In a statement to the ASX, the key elements behind the reduction in cash earnings include:
- Increased provisions for customer refunds associated with certain advice fees charged by the group’s salaried financial planners due to more detailed analysis going back to 2008. These include where advice services were not provided, as well as where Westpac has not been able to sufficiently verify that advice services were provided;
- Increased provisions for refunds to customers who may have received inadequate financial advice from Westpac planners;
- Additional provisions to resolve legacy issues as part of the group’s detailed product reviews;
- Provisions for costs of implementing the three remediation processes above; and
- Estimated provisions for recent litigation, including costs and penalties associated with the already disclosed responsible lending and BBSW cases.

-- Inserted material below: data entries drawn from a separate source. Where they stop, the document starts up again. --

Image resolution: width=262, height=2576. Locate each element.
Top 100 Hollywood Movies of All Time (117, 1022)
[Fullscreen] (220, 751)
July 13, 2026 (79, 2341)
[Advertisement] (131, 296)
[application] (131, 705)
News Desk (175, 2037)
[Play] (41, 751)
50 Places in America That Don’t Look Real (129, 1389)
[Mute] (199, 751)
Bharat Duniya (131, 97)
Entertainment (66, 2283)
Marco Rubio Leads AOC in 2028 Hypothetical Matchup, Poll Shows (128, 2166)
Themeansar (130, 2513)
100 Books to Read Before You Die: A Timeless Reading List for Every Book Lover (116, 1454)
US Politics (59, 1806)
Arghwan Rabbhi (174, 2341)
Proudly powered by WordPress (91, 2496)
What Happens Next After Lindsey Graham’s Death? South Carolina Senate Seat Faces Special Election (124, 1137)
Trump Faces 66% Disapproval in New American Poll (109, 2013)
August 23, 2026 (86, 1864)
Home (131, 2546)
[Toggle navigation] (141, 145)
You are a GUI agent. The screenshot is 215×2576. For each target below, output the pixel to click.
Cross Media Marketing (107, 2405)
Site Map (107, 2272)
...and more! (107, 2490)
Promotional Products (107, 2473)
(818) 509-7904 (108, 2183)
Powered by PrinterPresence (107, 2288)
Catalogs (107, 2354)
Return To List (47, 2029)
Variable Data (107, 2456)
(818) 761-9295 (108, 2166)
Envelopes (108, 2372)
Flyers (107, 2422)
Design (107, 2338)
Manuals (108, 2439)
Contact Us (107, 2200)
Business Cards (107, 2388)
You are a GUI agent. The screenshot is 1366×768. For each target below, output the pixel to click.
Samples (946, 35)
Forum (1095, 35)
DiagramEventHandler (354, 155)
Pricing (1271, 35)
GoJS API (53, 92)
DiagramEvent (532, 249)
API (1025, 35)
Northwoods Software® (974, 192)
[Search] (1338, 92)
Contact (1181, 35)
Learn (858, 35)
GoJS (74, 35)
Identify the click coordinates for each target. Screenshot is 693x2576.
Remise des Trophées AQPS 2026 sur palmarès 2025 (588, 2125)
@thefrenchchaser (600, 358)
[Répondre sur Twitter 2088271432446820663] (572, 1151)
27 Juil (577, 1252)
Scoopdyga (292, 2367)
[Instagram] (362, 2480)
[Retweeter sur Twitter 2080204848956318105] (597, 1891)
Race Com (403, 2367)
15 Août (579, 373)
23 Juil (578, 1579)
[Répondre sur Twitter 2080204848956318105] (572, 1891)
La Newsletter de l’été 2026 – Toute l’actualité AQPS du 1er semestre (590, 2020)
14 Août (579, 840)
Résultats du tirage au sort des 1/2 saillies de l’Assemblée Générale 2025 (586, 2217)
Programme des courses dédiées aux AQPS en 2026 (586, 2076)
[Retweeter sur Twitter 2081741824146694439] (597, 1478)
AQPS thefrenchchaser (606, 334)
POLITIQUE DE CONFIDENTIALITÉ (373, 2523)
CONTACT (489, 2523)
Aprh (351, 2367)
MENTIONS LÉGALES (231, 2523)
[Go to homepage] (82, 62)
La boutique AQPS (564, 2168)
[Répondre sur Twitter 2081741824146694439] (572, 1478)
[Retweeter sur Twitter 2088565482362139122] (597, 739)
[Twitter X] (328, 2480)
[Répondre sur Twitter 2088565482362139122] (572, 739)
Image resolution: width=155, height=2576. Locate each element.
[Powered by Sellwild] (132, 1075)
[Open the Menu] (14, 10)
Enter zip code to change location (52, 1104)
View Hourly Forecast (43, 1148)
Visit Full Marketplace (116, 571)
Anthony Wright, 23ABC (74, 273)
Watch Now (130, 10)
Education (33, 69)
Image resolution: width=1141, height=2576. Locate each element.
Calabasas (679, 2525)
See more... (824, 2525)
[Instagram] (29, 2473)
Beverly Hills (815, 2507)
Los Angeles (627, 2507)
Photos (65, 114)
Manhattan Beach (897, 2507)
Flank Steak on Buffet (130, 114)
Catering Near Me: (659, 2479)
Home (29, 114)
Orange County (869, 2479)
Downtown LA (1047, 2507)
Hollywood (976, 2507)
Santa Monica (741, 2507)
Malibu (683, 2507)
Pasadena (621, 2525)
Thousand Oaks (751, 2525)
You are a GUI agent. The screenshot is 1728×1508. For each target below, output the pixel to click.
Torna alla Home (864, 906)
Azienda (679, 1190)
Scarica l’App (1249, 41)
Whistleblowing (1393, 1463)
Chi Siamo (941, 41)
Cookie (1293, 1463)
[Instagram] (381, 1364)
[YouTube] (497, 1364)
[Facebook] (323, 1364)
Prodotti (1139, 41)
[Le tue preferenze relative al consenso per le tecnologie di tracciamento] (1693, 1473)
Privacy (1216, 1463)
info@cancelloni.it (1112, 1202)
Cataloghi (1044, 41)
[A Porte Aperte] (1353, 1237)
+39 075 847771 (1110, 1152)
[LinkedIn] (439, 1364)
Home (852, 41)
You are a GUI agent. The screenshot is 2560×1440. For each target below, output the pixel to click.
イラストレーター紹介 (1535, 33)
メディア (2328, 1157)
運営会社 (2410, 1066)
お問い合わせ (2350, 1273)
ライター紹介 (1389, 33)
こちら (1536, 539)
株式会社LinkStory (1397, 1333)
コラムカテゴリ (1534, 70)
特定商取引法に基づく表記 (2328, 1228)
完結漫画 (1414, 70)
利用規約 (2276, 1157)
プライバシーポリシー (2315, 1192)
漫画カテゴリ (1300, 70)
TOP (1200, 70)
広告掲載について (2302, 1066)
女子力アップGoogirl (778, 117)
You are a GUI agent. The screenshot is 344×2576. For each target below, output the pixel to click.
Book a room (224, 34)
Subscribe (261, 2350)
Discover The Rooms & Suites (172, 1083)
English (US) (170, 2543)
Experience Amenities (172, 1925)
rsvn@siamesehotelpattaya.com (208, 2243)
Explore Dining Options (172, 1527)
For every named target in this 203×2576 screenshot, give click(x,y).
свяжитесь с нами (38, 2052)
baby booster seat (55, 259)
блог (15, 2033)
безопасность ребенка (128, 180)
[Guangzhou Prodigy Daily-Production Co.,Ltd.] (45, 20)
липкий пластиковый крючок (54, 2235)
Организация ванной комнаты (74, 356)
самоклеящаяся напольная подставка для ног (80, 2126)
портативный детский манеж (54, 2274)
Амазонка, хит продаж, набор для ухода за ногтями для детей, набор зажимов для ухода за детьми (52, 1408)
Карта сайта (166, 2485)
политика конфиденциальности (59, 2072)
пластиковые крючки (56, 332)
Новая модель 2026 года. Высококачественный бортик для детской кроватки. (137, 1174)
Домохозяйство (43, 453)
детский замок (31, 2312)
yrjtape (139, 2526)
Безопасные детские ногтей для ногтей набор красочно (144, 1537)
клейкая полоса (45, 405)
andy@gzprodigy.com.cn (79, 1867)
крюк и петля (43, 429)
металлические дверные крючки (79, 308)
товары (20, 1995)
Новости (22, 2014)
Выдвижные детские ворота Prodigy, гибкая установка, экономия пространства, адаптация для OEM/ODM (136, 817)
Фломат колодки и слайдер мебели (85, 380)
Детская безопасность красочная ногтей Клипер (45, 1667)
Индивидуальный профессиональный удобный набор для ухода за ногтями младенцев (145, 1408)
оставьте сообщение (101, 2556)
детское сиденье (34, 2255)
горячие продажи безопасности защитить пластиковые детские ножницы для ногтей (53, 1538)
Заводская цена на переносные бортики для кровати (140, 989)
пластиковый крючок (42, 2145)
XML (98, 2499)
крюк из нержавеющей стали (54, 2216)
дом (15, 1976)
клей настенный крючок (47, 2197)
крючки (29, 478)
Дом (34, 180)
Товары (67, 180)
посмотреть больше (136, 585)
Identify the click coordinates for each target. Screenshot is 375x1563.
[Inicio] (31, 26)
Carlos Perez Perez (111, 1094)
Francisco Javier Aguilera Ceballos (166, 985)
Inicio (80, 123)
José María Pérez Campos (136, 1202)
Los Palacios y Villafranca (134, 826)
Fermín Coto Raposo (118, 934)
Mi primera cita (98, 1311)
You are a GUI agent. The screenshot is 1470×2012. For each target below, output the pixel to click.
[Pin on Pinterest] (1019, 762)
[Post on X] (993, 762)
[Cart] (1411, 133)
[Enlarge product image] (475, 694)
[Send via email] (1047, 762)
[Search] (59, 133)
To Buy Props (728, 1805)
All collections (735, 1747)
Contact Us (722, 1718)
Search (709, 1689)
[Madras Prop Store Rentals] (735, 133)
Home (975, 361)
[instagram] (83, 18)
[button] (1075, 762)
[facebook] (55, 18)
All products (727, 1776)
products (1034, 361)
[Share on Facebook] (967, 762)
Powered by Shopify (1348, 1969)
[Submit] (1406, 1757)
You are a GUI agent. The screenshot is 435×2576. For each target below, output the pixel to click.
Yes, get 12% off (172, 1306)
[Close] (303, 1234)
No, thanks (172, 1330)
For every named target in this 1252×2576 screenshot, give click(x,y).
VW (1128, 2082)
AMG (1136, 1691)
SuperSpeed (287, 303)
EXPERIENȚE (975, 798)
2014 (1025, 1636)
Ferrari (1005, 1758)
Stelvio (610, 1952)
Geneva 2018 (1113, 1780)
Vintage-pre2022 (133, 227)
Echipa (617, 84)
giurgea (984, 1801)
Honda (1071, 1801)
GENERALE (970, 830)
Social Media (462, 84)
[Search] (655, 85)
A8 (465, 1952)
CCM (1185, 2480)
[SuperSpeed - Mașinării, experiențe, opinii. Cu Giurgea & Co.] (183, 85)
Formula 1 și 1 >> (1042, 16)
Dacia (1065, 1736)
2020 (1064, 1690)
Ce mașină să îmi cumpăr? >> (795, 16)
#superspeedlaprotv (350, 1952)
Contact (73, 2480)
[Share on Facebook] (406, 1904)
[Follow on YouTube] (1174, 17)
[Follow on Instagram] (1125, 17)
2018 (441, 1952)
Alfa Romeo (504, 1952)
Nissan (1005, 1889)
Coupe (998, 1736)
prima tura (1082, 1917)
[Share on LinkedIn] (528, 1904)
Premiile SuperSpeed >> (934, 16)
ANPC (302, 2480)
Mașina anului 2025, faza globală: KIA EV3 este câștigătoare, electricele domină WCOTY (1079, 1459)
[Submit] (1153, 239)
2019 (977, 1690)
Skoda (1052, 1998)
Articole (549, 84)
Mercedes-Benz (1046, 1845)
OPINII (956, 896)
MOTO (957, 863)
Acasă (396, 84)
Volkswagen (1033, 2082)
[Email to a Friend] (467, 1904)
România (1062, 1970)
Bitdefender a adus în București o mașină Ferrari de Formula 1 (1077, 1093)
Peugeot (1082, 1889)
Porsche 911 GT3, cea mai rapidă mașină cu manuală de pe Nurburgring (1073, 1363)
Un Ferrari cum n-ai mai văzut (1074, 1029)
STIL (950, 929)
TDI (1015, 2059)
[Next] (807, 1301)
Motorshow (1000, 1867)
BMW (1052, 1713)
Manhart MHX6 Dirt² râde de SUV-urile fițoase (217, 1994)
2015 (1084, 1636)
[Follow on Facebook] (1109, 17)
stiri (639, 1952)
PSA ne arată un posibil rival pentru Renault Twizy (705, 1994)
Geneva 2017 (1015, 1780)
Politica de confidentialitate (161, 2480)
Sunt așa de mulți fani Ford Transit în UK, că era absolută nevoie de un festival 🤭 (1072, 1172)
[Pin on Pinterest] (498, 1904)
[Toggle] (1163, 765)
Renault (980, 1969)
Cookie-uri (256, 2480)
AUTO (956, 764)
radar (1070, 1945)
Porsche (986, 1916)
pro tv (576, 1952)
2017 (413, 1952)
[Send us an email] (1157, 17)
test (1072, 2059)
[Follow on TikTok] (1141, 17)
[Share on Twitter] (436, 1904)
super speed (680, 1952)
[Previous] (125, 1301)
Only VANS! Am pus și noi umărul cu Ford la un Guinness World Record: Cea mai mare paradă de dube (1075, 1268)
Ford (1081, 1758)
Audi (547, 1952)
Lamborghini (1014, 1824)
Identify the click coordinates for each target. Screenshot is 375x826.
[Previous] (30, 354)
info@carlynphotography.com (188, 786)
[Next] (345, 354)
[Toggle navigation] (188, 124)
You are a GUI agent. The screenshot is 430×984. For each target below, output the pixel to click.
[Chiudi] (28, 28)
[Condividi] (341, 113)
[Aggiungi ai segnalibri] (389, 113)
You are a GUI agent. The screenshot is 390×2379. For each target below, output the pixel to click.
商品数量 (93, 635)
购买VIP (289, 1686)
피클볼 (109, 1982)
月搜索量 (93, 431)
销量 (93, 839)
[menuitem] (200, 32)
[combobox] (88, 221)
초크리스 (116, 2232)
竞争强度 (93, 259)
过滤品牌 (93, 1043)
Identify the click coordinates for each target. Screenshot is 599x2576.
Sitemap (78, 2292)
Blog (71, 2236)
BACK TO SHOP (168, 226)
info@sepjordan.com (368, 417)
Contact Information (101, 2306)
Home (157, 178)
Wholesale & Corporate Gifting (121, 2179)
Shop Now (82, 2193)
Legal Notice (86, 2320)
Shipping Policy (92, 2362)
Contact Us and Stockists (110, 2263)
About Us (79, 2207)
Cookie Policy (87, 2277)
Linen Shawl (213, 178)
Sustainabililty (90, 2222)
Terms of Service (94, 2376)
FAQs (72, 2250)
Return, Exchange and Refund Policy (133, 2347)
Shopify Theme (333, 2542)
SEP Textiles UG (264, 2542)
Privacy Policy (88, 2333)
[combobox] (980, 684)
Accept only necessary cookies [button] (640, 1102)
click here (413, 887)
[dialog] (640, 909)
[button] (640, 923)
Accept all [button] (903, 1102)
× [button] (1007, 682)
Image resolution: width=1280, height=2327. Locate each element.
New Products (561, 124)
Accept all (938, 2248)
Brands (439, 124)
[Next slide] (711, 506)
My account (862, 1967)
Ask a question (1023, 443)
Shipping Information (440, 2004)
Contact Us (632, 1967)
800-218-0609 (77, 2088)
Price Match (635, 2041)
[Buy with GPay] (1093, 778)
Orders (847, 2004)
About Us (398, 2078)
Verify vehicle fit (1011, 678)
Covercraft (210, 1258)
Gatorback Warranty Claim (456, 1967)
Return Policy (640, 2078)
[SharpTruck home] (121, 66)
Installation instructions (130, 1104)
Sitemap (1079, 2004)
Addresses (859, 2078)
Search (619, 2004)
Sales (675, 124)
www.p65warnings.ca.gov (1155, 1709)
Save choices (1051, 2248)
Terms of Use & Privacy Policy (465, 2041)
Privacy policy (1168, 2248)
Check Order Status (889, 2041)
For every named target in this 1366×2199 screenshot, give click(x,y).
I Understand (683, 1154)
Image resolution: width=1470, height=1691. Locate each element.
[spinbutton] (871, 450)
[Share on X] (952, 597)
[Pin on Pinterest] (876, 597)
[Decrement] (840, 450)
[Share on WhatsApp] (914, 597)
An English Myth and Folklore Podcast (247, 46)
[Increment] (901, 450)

As a guide, approximately two-thirds of the impact is expected to be recorded as negative revenue while the remainder will be recorded in costs, Westpac said.
Costs associated with responding to the royal commission are not included in these amounts.
Westpac said further details of the provisions/costs are still being finalised and will provide more information when it releases its full-year results in October.
It also said the program of reviews will continue into next year, which includes continuing to investigate and consider potential further costs associated with advice fees charged by its aligned planners.
“It is disappointing some of our past practices have not lived up to appropriate standards. We are committed to fixing any issue identified, as well as ensuring that any customer affected has not been disadvantaged,” said Westpac chief executive Brian Hartzer.




[quote=Anonymous]An admission of Guilt. Yet will ASIC suspend their license for a day NO. Fine them NO. I might just go and do a few burnouts in Martin Place and then make a similar announcement saying I’ve set aside $500 to hose off the rubber from the road. [/quote] NICE ANALOGY !!
The penalty for a breach of the best interests duty is $1,000,000 per breach.
Oh, I forgot.
The banks fund ASIC, so they are allowed to profit from their breaches, ie no breach report penalties, no disgorgement of profit, no remediation and no penalties.
That’s just the way things work in the world of Peter Kell and Tim Mullaly.
Don’t upset our friends at the bank,
It is disappointing some of our past practices have not lived up to appropriate standards.
WHAT back to 2008, disappointing that you as a licencee did not live up to appropriate standards of supervision for the past ten years!!!!
Which fee lever will compensate for this income loss
An admission of Guilt. Yet will ASIC suspend their license for a day NO. Fine them NO. I might just go and do a few burnouts in Martin Place and then make a similar announcement saying I’ve set aside $500 to hose off the rubber from the road.
I think a few alligned firms are in for some sleepless nights
Westpac about to get generous with their money refunding all service fees that can’t be proven to have had service provided
What does it take for a BIG$ (oops Big 4) to lose their licence?…..impossible!
A grovel worthy of Charles Dickens, Now perhaps it will be customers before shareholders. But for how long?